+++ Record list

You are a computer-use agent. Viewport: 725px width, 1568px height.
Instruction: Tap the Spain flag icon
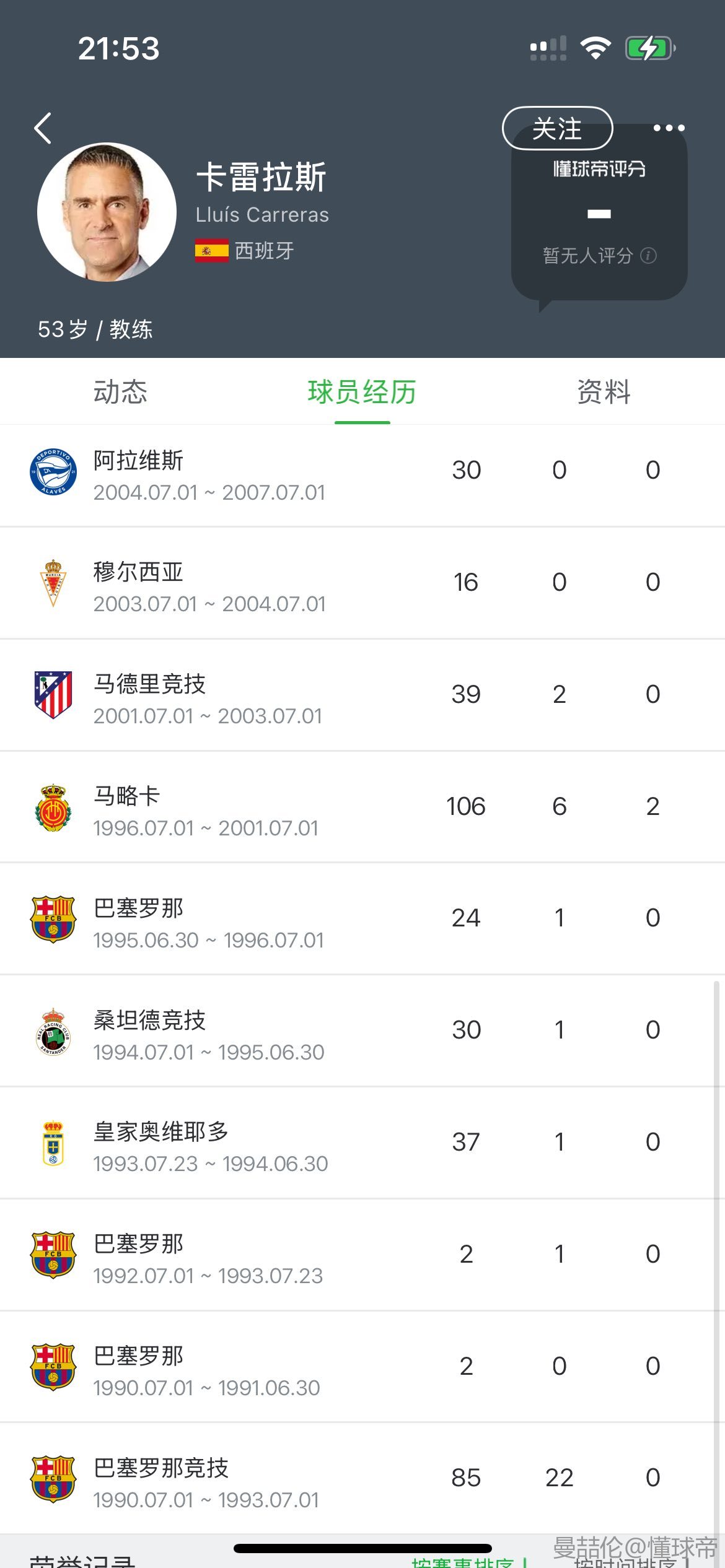211,251
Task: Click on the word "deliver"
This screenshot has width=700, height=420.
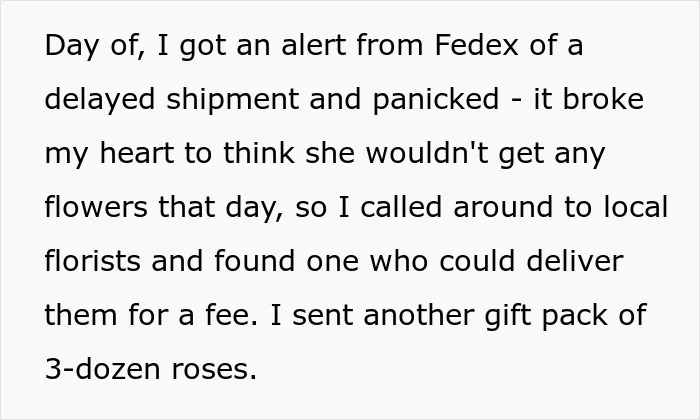Action: (575, 261)
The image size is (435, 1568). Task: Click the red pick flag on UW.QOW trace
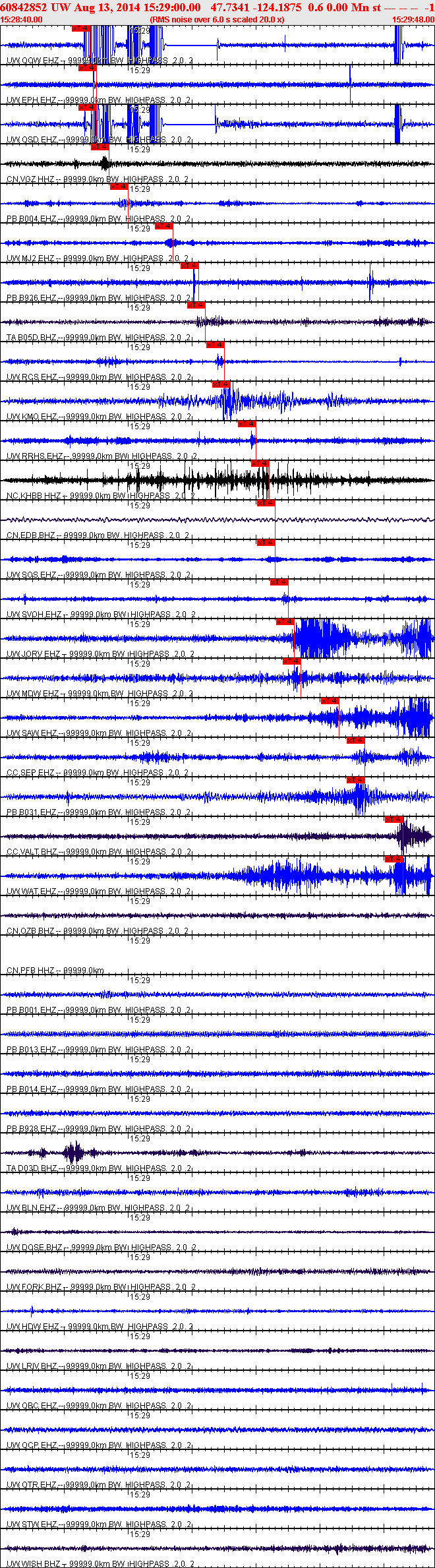click(x=80, y=28)
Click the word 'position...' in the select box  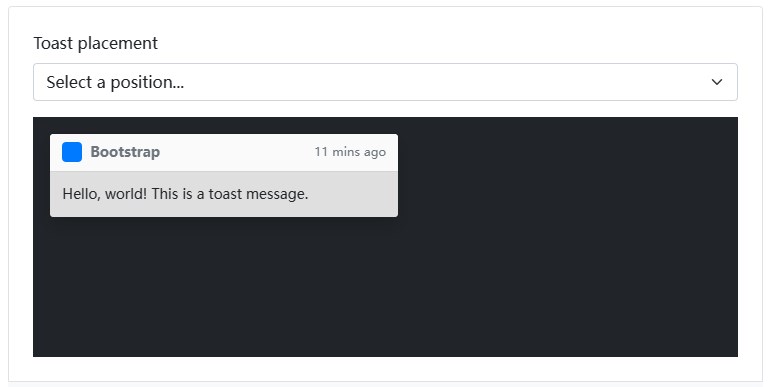[147, 82]
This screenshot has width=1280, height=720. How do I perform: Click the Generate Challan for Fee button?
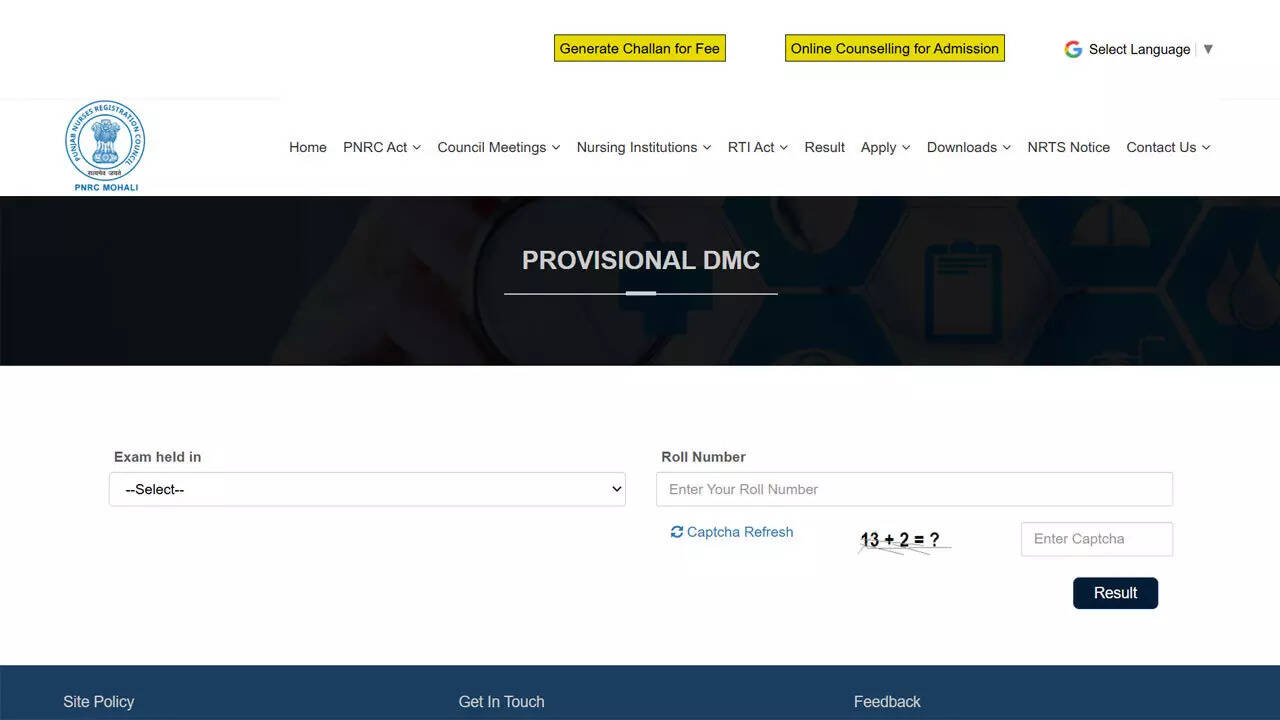click(640, 47)
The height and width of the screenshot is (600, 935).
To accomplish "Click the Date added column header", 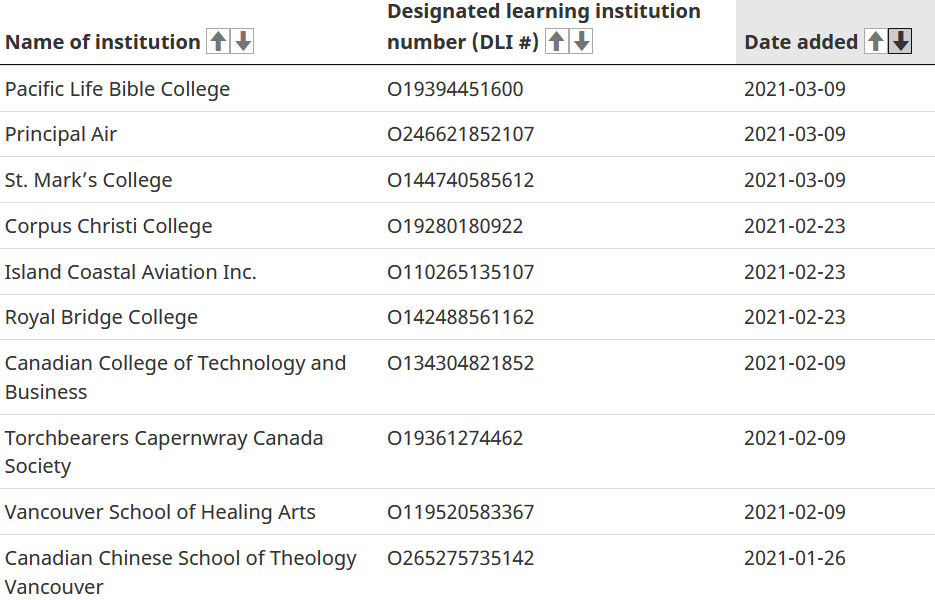I will [800, 42].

++++++

## [The exercise]
Count the lines in the rows above that contain the string "Task", and reply with the number alone.

## [Solution to the exercise]
2